The events at the Allan Memorial Psychiatric Institute in the 1950s and 1960s set psychology back to its dark ages. As a discipline, psychology is still trying to work its way back into the trust of the public. Cameron said that "psychic driving [was] a potent procedure" (1956, p. 508); I do not think he realized just how potent it was. I believe, however, that if psychology can learn from Cameron’s mistakes, and if we can educate the public to the point that they understand mental illness and mental patients, then perhaps some good can come out of all this. It is unfortunate that it took the destruction of so many people’s lives for this to happen.


References

Cameron, E. (1956). Psychic driving. American Journal of Psychiatry, 112 (7), 502-09.

Collins, A. (1988). In the sleep room: The story of the CIA brainwashing experiments in Canada. Toronto: Lester & Orpen Dennys.

Electroconvulsive therapy useful in selected severe disorders, panel finds. (1985, Sept./Oct.). Public Health Reports, 100, 548-50.

Frankel, F. H. (1975). Reasoned discourse or a holy war: Postscript to a report on ECT. American Journal of Psychiatry, 132 (1), 77-79.

Gillmor, D. (1987). I swear by Apollo: Dr. Ewen Cameron and the CIA-brainwashing experiments. Montreal: Eden Press.

Holmes, D. S. (1997). Abnormal psychology (3rd ed.). New York: Longman.

Johannsen, W. J. (1969). Attitudes toward mental patients.

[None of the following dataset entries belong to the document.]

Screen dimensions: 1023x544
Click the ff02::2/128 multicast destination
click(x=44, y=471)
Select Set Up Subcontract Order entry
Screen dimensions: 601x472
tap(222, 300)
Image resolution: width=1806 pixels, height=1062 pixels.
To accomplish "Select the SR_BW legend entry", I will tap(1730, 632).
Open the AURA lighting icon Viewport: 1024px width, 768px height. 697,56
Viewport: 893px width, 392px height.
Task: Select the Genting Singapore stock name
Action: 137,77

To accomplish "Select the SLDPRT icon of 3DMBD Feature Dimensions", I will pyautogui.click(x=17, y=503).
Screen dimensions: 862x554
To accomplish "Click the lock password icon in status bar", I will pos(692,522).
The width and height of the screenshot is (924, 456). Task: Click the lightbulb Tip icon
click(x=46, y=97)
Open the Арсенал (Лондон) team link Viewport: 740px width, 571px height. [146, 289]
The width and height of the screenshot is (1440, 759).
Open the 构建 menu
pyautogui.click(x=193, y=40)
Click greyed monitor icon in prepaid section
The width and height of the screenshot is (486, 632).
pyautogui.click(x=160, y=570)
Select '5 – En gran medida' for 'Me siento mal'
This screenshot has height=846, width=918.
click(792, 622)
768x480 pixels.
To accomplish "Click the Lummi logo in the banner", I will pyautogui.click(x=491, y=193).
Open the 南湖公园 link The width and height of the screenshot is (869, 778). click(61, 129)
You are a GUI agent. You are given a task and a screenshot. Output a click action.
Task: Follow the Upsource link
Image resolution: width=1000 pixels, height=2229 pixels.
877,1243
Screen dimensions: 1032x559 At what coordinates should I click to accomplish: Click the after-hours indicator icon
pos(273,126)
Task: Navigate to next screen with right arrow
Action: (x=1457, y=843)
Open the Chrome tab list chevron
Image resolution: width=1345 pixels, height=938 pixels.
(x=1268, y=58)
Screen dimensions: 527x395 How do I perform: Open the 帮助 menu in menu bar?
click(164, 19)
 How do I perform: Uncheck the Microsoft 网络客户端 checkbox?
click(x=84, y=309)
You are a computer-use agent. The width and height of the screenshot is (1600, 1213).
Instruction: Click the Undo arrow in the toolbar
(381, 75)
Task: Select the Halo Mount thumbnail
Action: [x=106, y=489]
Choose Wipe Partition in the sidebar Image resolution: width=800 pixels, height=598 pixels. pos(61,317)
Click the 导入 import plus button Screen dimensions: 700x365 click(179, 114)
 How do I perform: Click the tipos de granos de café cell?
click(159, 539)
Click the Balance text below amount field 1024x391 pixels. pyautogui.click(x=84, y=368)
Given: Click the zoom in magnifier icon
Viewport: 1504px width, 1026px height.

Mental Hygiene, 53 (2), 218-28.

Morgan, J. (1971). Some reflections on the problems of research ethics. Ontario Psychologist, (5), 276-84.

Mukherjee, S., Sackiem, H. A., & Schnur, D. B. (1994, Fall). Electroconvulsive therapy of acute manic episodes: A review of 50 years’ experience. American Journal of Psychiatry, 151, 169-76.

Rabkin, J. G. (1972). Opinions about mental illness: A review of the literature. Psychological Bulletin, 77 (3), 153-71.

Strain, J. J., Brunschwig, L., Duffy, J. P., Agle, D. P., Rosenbrum, A. L., & Bidden, T. G. (1968). Comparison of therapeutic effects and memory changes with bilateral and unilateral ECT. American Journal of Psychiatry, 125 (3), 294-304.

Waterman, A. S. (1974). The civil liberties of the participants in psychological research. American Psychologist, 29 (6), 470-71.